Task prompt — How many lines in the data below have the string "growth"? Reply with the number alone.

Entries provided below:

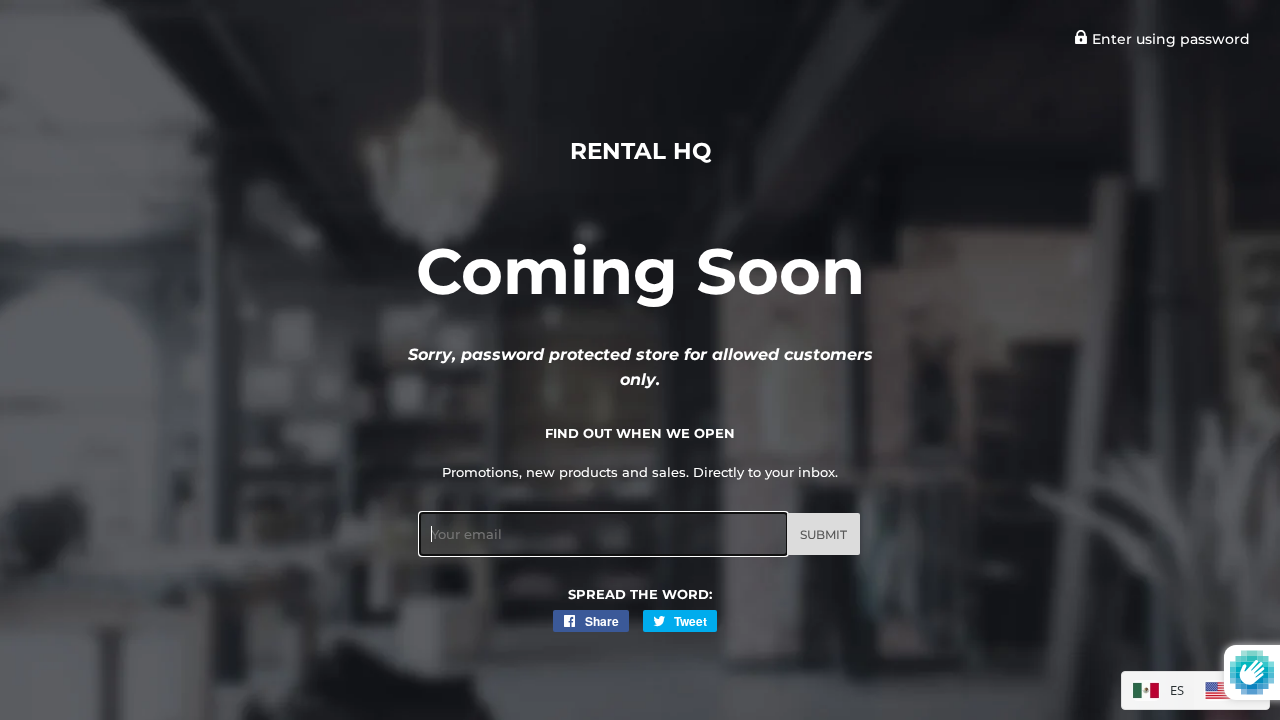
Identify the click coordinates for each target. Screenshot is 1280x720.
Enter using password (1169, 39)
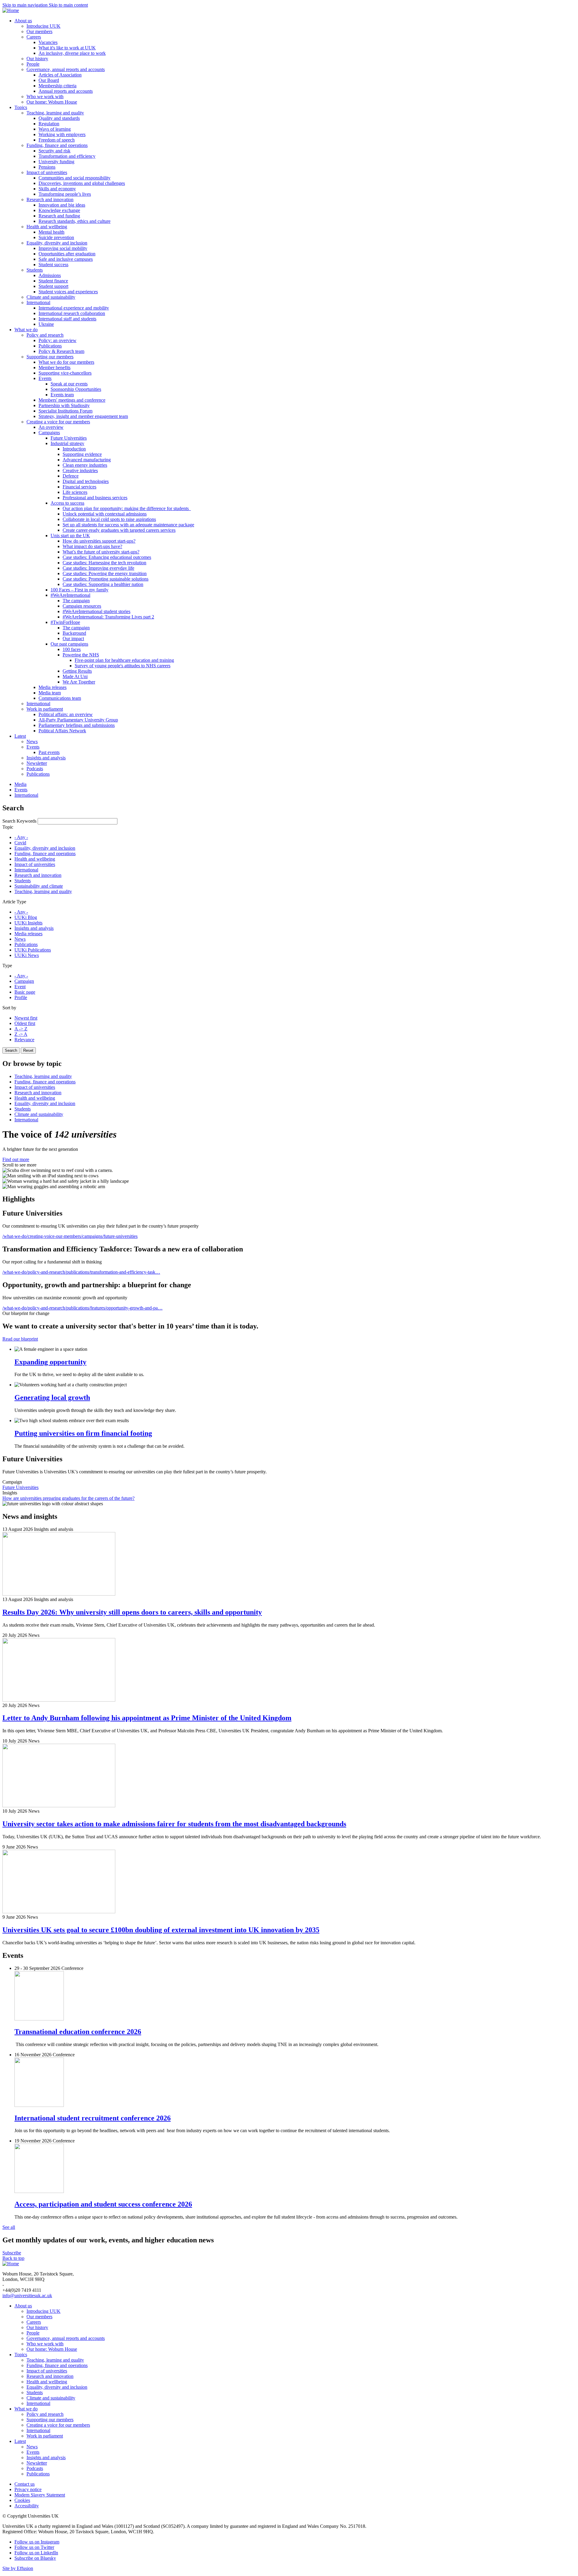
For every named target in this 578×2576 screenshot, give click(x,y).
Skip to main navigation (25, 5)
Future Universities (20, 1487)
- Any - (21, 837)
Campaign (24, 981)
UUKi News (26, 955)
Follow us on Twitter (34, 2547)
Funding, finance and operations (45, 853)
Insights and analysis (34, 928)
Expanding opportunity (50, 1362)
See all (8, 2227)
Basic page (24, 992)
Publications (26, 944)
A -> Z (20, 1028)
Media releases (28, 933)
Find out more (15, 1159)
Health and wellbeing (34, 858)
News (20, 939)
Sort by (9, 1007)
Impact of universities (34, 864)
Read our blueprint (20, 1338)
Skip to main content (68, 5)
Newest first (25, 1017)
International (26, 869)
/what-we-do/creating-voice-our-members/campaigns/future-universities (70, 1236)
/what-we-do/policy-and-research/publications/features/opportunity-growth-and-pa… (82, 1307)
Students (22, 880)
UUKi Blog (25, 917)
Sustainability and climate (38, 886)
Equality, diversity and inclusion (44, 848)
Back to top (13, 2258)
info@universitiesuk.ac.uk (27, 2295)
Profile (20, 997)
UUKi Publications (32, 949)
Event (20, 986)
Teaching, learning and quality (43, 891)
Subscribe (11, 2252)
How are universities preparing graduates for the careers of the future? (68, 1498)
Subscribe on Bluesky (35, 2558)
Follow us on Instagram (36, 2541)
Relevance (24, 1039)
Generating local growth (52, 1397)
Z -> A (20, 1034)
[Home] (10, 10)
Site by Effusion (17, 2568)
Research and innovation (37, 875)
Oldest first (24, 1023)
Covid (20, 842)
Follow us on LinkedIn (36, 2552)
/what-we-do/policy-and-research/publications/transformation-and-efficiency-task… (81, 1272)
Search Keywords (19, 821)
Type (7, 965)
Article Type (14, 901)
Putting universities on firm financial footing (83, 1433)
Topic (7, 827)
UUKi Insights (28, 922)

End of Entries provided.

Answer — 2